Cinzas – Opinião de João Bruto da Costa
Publicado em 10 de Fevereiro, 2016

São já quase diárias as exteriorizações que assinalam o estado a que se chegou em termos político-sociais nos Açores.

Das empresas públicas usadas e abusadas pelos interesses da caça ao voto e da sustentação de dependências, passando pela insistente e arrogante catequização de um poder absoluto que impõe uma espécie de razão totalitária, impingindo a sua doutrina na história contemporânea “oficial”, não esquecendo os tiques de guardiões vigilantes de comportamentos subversivos, como uma polícia de costumes, que onde quer que haja alguém que conteste o seu livre arbítrio maioritário logo faz notar a sua presença.

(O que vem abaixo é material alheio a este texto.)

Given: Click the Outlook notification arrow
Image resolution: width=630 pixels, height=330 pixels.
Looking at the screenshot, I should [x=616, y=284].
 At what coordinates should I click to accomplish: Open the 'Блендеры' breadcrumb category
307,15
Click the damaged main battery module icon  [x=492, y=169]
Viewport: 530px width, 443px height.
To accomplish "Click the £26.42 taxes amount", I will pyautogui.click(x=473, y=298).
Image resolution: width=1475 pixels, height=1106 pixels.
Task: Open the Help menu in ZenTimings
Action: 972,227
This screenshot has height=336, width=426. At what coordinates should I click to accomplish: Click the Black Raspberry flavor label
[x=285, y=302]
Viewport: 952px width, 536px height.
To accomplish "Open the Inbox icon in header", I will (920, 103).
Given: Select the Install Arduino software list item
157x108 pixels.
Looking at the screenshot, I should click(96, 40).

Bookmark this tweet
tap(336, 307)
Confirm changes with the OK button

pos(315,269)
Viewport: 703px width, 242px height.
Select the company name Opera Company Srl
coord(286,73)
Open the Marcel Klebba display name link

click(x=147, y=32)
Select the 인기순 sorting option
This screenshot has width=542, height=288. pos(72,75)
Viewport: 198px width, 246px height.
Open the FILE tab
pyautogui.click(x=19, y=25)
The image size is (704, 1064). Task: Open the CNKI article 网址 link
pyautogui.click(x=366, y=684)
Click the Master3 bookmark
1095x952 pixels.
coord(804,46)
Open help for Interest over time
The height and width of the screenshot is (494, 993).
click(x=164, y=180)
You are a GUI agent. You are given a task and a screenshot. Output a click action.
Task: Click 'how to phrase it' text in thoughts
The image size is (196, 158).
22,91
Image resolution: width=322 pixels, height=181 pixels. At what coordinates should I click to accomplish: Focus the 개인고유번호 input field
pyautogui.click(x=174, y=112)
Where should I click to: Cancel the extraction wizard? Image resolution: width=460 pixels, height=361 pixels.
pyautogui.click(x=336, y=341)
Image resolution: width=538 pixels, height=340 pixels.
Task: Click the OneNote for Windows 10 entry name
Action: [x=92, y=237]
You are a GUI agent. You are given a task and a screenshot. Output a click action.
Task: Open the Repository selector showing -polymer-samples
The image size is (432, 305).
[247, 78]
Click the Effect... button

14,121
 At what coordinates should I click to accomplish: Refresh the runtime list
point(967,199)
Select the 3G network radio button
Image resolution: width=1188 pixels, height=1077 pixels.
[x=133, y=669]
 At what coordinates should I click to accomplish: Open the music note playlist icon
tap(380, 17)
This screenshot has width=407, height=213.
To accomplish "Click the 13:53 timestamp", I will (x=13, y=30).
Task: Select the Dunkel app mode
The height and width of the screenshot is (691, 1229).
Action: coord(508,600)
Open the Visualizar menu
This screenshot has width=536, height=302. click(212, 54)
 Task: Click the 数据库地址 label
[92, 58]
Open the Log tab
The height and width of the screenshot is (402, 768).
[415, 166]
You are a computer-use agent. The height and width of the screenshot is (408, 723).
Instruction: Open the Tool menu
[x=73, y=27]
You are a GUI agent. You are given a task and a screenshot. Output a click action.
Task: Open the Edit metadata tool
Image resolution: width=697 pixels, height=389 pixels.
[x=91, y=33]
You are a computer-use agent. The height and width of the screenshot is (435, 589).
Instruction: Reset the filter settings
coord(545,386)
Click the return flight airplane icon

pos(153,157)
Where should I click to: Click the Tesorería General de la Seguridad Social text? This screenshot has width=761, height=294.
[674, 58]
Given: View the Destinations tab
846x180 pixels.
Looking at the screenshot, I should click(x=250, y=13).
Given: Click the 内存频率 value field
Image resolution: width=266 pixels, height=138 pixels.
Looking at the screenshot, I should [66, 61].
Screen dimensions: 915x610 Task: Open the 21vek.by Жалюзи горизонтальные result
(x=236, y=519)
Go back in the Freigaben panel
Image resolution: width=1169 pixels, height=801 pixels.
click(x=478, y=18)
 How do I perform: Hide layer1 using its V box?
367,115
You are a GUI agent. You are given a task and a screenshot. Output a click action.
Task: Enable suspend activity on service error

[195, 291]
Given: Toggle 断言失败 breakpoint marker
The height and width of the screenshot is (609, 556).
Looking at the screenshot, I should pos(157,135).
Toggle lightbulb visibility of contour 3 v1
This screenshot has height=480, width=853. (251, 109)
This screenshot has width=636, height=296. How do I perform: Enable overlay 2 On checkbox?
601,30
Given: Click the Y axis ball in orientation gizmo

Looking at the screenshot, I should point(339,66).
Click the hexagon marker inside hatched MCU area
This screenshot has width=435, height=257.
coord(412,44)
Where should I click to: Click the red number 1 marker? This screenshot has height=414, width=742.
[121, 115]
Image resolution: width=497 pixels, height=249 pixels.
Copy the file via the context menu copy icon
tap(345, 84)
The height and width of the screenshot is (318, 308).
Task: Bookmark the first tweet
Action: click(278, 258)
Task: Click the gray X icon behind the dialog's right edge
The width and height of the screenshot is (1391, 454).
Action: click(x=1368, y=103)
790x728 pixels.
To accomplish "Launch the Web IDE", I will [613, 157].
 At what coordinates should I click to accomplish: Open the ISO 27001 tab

Para se ter chegado a este ponto em que já ninguém sabe onde começa e acaba o poder do partido e o poder conferido pela autoridade pública, damos connosco a confundir os representantes do povo com os vigilantes do descontentamento popular.

E este poder de duas décadas de exercício gerou, por entre injustiças e ingratidões, uma ineptidão para inovar e ousar fazer melhor ou fazer diferente.

Ao fim destes 20 anos em que há já uma geração que não sabe fazer outra coisa além de ser de uma determinada organização política de juventude para depois chegar a um qualquer cargo político de pré-idade adulta para, com alguma sorte, poder vir a ser director de qualquer coisa ou administrador de uma qualquer empresa do partido… perdão, queria dizer do Estado!

Por fora desta “elite”(entre aspas por isso mesmo) que se deleita nos jogos de lugares e de cargos remunerados, corre uma maioria de outros talentos, esses sim, com ânsias de levar avante novos projectos de desenvolvimento da sua terra ou do seu projecto profissional.

Nesta proliferação de comissários políticos, investidos na condição de qualquer coisa de importante, perdeu-se o ensejo de fazer coisas novas, de empreender, de ousar pensar e de ter iniciativa, a sua simples missão é de controlar as massas (em duplo sentido) assegurando que onde umas se abespinham, outras mantêm a orquestra a tocar.

Este é o preço que andamos a pagar numa região governada há 20 anos por um mesmo poder, perdido no seu labirinto de razões e de verdades absolutas.

E enquanto não forem os açorianos a querer um tempo novo, não podemos esperar melhor daqueles que só conhecem o tempo que está velho. Gastos nas ideias, usados nos procedimentos, repetentes nos erros e persistentes na teimosia. A nossa sociedade começa a sufocar com tanta verdade formatada ao sabor dos interesses políticos. Não se pode levar uma Região ao progresso quando o manto do poder é inquestionável, inultrapassável e insondável.

E se a isso se somam escolhas infelizes de pessoas que saltitam de cargo em cargo, apenas porque sim, porque não têm mais nada que fazer e porque sabem coisas deste, daquela e do outro e não se pode deixar de ajudar quem é chegado e não se quer inconveniente.

Ainda assim, e sem ser munidos de um super-poder, há aqueles que são a excepção que confirma a regra. Como seria bom que outros mais pudessem ter diferentes oportunidades, muitas que ficam pelo caminho da falta de senso de um qualquer missionário do poder.

Este estrangulamento do pensamento e da livre iniciativa começa a pesar em demasia nos Açores do nosso tempo, mas já vai transpirando alguma ânsia pelo fim deste sistema, mesmo que isso possa ser censurável por quem se julga acima da perfeição.

E como têm sempre razão e não cometem erros, provavelmente só se darão conta do final de festa quando já só existirem as cinzas.